David -
The 9 million you refer to is the 2.5 million investment...plus the 6.5 million purchase of e-support (which includes touchstone software/unicore biz).
This is already calculated in the estimation of NAV (as indicated below)
From Page 4 of Razo Report: Public Companies --------------- EBLD - 100,000 Warrants - Exercise Price for TSSW = $1.00 Price at Report = $4.50 Market Value = $450,000
IPO Candidates: --------------- Partsbase.com - $650,000 Investment - Cost Basis = $2.50 Estimated IPO $14.00 - Estimated Value - $2,912,000
SupplyAccess.com - $510,000 Investment - Cost Basis = $1.50 Estimated IPO $20.00 - Estimated Value - $5,440,000
Total IPO Candidates = $8,352,000
Estimated Cash And Equivalents = $3,100,000
Summary From Only Ecommerce Investments --------------------------------------- Est Cash & Equivalents: $3,100,000 Total Public Company: $ 450,000 IPOs - Only 2 - $8,352,000
Total = $11,982,000 Shares Outstanding = 11,340,000 Estimated Net Asset Value Per Share Before Sale = $1.06 Valuation Method for other companies = 5 Times NAV
5 * $1.06 = $5.28
NOW ADD ADDITIONAL CASH ( $6.5 Million ) and $2.5 Million from investment = $9.0 Million *********************************************************
Total $11,982,000 + $9.0 Million = 20,980,000 $20,980,000 / 11,340,000 = $1.85 per share NAV
You are also overlooking that the 2.5 million investment does not come without a cost....most likely dilution to current shareholders...as they will be receiving additional preferred shares, thereby increasing the total number of shares outstanding.

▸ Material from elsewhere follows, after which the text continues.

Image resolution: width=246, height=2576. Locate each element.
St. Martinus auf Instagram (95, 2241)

So if they received 2 million (you can be sure they didnt pay market price)preferred shares for their investment...then the outstanding increases to 13.34 million/divided into 21 million NAV = $1.65 per share NAV.

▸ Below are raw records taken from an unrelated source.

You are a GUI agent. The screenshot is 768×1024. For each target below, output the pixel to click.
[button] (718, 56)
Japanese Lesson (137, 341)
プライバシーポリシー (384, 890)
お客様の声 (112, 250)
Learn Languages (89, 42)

Either way...current market price is significantly above these #'s.
Lets also not forget that TCG is not anywhere close to being a market leader in the incubator sector. They barely have the funds to even play in this field...and even then only with tiny .com startups (the fact that they invested in a .com that isnt even listed on nasdaq should raise some concerns). TCG has no room for error...and the internet startup game is by its nature a bit of a calculated gambling game. The appetite for IPO's cannot maintain its feverish pace over the long term.....and TCG is dependent on this appetite sustaining. At the end of '99...analysts said (from bloomberg article I believe) that the first warning signs for IPO market will be when you start to see some IPO's start to trade down from their offering price. Whether this analyst was correct or not..only time will tell.
$1.85 per share NAV is VERY generous imo...as this assumes that the IPO holdings do not lose any value over the lockup period. If I were a bettin man knowing what I know about most .com ipo performances in the year following their debut....I wouldn't bet in favor of price appreciation. (which certainly isnt to say that it wont happen...but its more more of a flip of the coin than a bankable expectation imo)

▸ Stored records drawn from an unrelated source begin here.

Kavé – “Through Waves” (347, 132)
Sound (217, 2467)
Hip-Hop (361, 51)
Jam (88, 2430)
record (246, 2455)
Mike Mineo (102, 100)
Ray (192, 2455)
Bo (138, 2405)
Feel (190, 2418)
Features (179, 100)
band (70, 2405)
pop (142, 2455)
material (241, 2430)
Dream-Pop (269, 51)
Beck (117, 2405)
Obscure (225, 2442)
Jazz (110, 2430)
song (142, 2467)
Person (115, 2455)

An investor in this field must not ignore ALL of the risks associated with an incubator business model: You are assuming that every investment is a successful one...this is not a practical expectation. Anyone familiar with the venture capital biz can testify that the internet startup landscape is littered with failed companies that were successful in the initial investment round(s)...but failed to ever make it to an IPO, and/or failed to make it as a viable business.